* _Task to carry out_
Supply the number of lines in the data below that hold "toolbar", and let that number be the whole answer.

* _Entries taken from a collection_
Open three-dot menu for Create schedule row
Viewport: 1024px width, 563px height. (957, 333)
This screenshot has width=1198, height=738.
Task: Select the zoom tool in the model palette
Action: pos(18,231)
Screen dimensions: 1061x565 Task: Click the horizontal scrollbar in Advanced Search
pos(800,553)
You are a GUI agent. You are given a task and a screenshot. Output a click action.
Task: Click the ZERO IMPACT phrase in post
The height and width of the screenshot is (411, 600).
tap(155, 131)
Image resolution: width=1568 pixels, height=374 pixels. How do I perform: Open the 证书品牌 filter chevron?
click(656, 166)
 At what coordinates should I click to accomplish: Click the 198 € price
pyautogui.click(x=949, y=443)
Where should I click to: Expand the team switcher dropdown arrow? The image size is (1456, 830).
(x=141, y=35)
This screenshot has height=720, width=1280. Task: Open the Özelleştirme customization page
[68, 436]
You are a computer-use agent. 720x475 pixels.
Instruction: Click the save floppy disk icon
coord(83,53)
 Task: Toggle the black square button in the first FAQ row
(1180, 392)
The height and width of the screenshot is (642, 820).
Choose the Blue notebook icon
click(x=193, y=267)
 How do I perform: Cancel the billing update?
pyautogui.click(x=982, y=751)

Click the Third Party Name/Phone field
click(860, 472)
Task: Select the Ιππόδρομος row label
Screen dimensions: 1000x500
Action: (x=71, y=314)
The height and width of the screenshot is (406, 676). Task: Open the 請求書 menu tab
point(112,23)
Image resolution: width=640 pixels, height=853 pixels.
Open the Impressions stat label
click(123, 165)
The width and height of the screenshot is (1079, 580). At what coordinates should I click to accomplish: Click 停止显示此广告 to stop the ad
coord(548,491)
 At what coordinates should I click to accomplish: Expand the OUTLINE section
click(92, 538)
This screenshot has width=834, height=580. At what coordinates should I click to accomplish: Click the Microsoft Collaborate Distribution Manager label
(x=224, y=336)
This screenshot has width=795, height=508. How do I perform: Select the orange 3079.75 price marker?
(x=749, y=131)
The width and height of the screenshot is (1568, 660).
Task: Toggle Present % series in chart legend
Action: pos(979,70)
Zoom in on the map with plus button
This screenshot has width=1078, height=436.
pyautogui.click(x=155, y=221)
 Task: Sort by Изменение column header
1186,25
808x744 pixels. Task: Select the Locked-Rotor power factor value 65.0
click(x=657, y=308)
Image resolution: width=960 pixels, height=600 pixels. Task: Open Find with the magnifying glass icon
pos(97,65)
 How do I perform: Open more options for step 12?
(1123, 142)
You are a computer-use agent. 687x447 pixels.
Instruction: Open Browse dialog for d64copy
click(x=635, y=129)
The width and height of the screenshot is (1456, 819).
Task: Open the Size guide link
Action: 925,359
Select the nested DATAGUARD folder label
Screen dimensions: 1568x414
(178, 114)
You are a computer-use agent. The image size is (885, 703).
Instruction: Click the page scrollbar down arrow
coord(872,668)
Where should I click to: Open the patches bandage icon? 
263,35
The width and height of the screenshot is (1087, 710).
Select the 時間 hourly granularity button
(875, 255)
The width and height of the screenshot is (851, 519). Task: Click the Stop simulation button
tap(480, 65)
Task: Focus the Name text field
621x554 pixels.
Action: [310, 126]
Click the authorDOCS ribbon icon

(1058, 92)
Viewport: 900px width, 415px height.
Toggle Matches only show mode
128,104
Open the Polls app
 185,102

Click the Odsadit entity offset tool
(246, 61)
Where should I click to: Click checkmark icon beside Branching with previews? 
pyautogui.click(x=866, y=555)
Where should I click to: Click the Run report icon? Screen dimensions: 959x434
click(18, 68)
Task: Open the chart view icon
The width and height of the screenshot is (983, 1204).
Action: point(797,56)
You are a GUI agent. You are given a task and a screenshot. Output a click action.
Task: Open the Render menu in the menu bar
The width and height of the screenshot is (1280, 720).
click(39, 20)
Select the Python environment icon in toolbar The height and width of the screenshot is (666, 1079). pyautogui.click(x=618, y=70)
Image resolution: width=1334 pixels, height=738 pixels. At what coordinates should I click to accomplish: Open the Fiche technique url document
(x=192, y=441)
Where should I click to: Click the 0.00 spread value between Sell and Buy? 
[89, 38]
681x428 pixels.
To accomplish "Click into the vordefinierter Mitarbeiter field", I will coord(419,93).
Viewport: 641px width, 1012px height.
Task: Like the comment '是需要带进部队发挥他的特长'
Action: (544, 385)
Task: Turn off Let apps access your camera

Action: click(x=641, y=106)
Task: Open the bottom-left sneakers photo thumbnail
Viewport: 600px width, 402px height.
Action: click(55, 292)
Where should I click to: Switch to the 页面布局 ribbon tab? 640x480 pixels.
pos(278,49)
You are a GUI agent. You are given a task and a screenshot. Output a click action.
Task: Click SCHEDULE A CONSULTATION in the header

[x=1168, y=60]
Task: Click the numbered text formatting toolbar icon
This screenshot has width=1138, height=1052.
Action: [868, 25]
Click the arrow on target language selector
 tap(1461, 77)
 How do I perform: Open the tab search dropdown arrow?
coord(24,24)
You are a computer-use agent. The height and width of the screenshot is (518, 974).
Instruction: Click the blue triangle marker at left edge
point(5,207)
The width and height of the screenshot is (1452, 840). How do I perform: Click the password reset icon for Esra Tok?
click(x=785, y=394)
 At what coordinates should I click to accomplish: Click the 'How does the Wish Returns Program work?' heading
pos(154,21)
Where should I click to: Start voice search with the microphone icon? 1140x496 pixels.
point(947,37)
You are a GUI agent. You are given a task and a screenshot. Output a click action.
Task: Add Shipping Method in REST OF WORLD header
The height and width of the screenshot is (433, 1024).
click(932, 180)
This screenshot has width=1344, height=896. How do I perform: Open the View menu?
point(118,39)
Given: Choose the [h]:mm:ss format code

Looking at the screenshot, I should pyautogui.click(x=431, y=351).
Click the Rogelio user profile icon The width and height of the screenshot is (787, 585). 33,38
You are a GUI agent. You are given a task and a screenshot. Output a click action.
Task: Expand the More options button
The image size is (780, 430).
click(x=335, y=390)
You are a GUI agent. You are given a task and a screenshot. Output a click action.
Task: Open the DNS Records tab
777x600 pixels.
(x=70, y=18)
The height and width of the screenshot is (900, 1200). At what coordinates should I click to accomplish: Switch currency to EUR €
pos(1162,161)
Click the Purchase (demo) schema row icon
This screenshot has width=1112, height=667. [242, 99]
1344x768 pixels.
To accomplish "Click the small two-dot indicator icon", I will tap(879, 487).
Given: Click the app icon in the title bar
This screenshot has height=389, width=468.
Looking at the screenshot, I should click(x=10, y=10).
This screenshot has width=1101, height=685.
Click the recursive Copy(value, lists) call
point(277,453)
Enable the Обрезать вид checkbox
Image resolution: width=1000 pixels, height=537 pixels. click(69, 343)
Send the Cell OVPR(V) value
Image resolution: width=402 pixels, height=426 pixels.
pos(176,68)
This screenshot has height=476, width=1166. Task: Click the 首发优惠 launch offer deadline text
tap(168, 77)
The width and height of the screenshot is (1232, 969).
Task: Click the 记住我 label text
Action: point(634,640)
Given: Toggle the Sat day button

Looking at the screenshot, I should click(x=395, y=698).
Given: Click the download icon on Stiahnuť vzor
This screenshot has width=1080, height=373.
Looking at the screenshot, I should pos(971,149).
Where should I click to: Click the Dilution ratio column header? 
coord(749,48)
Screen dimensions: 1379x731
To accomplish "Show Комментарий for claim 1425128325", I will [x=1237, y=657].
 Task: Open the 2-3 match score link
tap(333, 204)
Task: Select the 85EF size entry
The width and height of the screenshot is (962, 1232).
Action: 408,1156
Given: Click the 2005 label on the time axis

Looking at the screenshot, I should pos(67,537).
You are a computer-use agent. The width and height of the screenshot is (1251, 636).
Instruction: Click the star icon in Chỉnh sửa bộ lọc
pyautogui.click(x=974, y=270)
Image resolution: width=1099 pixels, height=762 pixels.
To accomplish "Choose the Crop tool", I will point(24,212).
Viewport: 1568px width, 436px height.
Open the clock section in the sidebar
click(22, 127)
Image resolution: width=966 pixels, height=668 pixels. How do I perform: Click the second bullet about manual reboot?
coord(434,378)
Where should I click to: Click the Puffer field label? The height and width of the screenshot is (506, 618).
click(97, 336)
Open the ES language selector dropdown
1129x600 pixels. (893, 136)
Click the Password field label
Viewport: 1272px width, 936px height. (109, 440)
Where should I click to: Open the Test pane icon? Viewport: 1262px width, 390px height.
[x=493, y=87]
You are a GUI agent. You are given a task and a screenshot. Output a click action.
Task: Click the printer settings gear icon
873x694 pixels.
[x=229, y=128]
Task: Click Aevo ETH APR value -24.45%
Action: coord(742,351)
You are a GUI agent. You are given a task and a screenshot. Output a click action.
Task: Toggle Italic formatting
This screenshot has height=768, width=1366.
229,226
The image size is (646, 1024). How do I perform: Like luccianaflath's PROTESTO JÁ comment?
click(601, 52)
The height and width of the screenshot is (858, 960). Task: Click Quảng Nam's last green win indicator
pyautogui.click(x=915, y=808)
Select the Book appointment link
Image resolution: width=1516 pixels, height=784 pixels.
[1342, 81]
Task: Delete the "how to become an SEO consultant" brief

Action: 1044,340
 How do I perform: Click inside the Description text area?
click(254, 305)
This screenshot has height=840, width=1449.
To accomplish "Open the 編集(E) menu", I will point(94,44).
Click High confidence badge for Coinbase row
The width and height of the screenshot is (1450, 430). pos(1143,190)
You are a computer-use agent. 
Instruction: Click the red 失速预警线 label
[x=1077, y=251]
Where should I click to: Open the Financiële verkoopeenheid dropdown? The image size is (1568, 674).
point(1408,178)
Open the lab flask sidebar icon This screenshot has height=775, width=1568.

* _Your solution_
2